Şöyleki; son yedi senedir istikrarlı bir şekilde uygulanan “yüksek faiz düşük kur politikası” bir taraftan yatırım bankalarının kar ve getirilerini maksimize etmelerine yardımcı olurken, diğer taraftan ülkenin alt gelir düzeyindeki geniş halk kitlelerinin fakirleşmesinin en önemli nedeni olarak karşımıza çıkmaktadır. Çünkü, Türkiye ekonomisinin yarattığı katma değer pastasından yani milli gelirden böylece yabancı yatırımcılar ve üst gelir düzeyinde bulunan belirli bir kesim daha fazla pay almaktadırlar. Diğer bir deyişle, ülke halkının payı ise azalmaktadır.

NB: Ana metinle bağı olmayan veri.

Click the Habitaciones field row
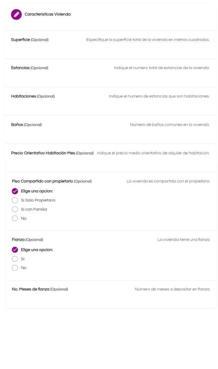 click(x=110, y=101)
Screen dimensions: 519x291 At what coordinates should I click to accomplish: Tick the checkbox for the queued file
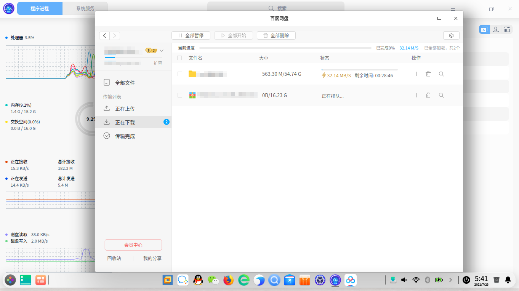[x=180, y=95]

Tabii ki, yatırım bankası ekonomistleri böyle bir politikayı savunmayı, hatta tabiri caizse, at gözlüklerini takarak ve başkalarının takmasını da teşvik ederek böyle bir “yüksek faiz-düşük kur” politikasının olmadığını ve bunun bir hurafe dahi olduğunu iddia edecek ve böyle bir politikanın Türkiye için doğru olduğunu savunmayı kendilerine görev sayacaklardır. Onlar açısından doğru olan ve etik olan budur. Çünkü, bu şekilde portföy getirilerini maksimize ederek görevlerini layıkıyla yapmaktadırlar.

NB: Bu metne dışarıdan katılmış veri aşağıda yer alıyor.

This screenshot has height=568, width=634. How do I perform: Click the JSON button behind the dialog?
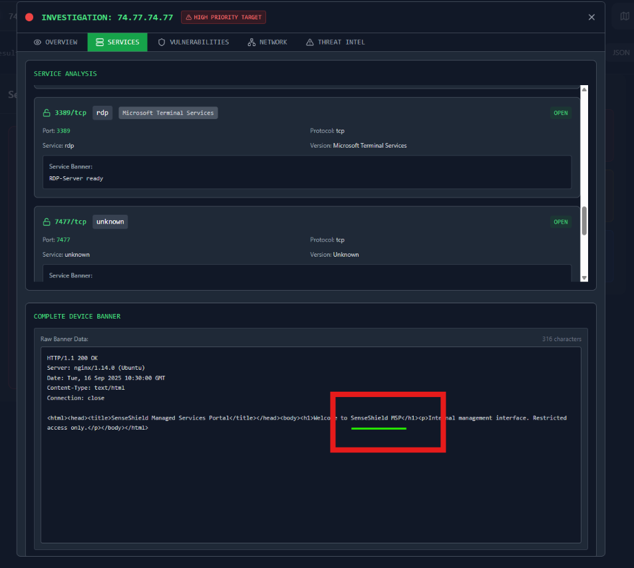click(x=621, y=53)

Benzer şekilde, serbest ekonomistlerde ülke ekonomisi ve vatandaşlarının refah ve mutluluğu için bunun yanlış olduğunu savunup sona erdirilmesini isteyeceklerdir. Onların bakış açısıyla etik ve doğal olan budur.
Biz hangilerine inanacağız? Hangilerine güveneceğiz?

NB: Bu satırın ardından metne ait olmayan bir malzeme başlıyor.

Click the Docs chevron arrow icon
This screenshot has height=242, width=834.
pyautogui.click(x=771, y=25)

Bunun cevabı kolaydır. Hangi taraftaysanız o tarafın refahını maksimize etmeyi savunan ekonomistlere güveneceksiniz, onları destekleyeceksiniz. Yatırım bankalarında paranız varsa onları dinleyip onları savunacaksınız. Yok eğer, Türkiye’de yaşayan işçi, memur, emekli, köylü veya sade bir vatandaşsanız o zaman yatırım bankası ekonomistlerine kulaklarınızı tıkayıp yaşadıklarınıza, gördüklerinize bakıp ona inanacaksınız.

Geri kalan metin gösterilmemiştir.